A crucial phase in the AI lifecycle following model training is to make the models available as a service to be accessed through an API.

KServe offers two deployment modes: Serverless and RawDeployment. During the RHOAI installation, we chose RawDeployment, which is often preferred in cases where simpler, more manual configurations are desired. RawDeployment mode provides full control over Kubernetes resources, enabling detailed customization and configuration of deployment settings without relying on Knative, and therefore, without features like auto-scaling.

In this section you will learn how to set up Red Hat OpenShift AI on Single Node OpenShift to make use of the mentioned RawDeployment model serving to expose both, the stress detection and the time to failure models.

Stress detection model

Go back to our Red Hat OpenShift AI Dashboard and make sure you are still inside the ai-edge-project project.
Navigate to the Models tab.
Locate the Single-model serving platform option and choose Select single-model.

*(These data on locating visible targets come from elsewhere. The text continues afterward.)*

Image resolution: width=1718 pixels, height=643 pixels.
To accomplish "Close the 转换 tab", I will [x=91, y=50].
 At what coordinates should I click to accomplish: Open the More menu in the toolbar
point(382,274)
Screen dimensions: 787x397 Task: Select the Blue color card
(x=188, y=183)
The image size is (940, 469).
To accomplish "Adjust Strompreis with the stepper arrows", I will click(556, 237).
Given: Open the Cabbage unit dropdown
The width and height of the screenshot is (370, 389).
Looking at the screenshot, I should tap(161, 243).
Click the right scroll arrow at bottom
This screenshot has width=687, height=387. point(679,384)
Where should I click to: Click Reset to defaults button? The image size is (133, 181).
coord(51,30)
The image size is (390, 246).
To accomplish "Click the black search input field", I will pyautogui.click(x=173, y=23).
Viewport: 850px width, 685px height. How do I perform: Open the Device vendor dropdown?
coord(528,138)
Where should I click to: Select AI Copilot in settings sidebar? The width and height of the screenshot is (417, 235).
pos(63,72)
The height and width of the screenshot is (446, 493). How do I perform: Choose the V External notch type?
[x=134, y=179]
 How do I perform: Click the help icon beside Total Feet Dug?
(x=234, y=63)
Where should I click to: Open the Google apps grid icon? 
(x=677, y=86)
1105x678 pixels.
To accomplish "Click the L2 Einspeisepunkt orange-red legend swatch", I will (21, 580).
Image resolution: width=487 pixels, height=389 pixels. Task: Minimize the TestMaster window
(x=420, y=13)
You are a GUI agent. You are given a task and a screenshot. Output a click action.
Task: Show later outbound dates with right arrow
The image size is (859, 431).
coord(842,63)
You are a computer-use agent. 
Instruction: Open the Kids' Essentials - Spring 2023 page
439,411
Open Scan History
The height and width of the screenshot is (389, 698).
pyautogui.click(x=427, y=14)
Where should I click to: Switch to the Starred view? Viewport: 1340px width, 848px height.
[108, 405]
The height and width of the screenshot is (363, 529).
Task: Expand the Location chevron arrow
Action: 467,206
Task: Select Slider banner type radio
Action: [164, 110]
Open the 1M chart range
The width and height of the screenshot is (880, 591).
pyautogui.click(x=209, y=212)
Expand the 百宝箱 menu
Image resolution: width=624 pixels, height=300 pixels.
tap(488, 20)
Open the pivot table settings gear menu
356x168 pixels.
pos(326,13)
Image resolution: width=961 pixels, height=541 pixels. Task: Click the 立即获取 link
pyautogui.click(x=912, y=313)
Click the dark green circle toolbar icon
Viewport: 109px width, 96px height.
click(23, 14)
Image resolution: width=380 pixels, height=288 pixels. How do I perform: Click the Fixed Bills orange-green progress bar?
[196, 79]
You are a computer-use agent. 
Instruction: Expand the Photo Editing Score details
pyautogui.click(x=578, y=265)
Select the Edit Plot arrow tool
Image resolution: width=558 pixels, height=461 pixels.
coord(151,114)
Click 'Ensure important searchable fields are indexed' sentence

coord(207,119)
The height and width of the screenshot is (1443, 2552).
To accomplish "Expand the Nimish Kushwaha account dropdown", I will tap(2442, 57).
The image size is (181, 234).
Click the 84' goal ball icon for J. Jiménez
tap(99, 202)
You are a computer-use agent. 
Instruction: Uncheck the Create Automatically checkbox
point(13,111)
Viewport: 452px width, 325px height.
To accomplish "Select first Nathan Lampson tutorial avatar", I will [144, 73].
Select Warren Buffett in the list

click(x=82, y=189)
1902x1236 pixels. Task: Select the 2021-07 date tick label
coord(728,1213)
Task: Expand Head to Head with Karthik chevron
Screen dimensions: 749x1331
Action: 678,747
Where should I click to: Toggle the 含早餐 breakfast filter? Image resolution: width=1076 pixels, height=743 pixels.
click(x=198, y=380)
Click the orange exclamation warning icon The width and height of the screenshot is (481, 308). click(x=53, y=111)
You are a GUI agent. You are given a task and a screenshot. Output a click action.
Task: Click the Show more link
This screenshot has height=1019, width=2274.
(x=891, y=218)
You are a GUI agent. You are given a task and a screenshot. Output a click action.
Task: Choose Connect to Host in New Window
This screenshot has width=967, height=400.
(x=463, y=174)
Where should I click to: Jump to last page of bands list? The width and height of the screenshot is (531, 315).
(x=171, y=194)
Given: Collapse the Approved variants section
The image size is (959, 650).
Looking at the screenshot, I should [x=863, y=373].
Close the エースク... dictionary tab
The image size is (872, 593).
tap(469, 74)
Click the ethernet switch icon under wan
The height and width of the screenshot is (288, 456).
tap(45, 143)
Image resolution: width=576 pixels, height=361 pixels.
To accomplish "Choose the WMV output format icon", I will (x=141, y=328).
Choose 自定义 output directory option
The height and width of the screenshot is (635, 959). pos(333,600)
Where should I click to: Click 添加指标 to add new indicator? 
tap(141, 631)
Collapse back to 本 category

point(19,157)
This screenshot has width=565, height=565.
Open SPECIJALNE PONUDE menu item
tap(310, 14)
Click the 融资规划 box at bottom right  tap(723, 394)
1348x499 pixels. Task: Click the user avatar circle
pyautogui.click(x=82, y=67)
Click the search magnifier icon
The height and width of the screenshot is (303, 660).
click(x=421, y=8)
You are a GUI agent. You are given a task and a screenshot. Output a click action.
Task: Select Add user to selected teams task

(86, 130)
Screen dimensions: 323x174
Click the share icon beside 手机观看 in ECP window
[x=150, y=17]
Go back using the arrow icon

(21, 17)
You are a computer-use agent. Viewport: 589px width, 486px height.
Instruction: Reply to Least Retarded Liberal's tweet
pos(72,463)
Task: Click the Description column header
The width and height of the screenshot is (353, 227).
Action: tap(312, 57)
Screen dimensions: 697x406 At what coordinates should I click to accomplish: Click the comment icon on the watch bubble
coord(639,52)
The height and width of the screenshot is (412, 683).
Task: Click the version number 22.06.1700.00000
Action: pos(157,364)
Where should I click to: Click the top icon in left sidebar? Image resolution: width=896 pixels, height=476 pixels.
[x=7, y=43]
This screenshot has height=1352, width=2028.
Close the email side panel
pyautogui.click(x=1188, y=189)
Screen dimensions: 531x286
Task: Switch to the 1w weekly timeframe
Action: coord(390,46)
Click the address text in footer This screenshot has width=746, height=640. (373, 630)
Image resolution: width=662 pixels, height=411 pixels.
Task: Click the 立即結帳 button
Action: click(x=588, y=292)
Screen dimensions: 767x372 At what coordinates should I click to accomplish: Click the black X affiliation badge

This options deploys an associated model server for each model. Click on Deploy model.
Complete the following fields in the form:
- Project: The ai-edge-project namespace should be already selected by default.
- Model deployment name: Type the name for the model server. I will use Stress Detection.
- Serving runtime: There are different runtimes to choose. I will use the OpenVINO Model Server; optimized for Intel architectures.
- Model framework: Select the format in which the model was saved. Our model was saved in openvino_ir - opset13 format.
- Model server replicas: Choose the number of pods to serve the model. Just 1 should be okay in our case.
- Model server size: Assign resources to the server. Our model is quite simple, so Small will be enough.
- Check the Existing data connection box, if it is not already selected.
- Connection: Here the s3-storage DataConnection should appear. Select it.
- Path: Indicate the path to your model location in the S3 bucket. That’s: models/stress-detection/. We didn’t specify the full path to the model because KServe will automatically pull it from the /1/ subdirectory in the path specified.
When configured, click on Deploy.

At that moment, new ServingRuntime and InferenceService resources will be created in your node. In the Models tab, your new Model Service should appear. Wait until you see a green checkmark in the Status column. Also, check the Internal endpoint details to show the model inference API where to make requests to.

The URL shown in the Inference endpoint field for the deployed model is not complete. To send queries to the model, you must add the /v2/models/<model_name>/infer string to the end of the URL. More information can be found in the RHOAIENG-3018 documentation.

As a result, the model is available as a service and can be accessed using API requests.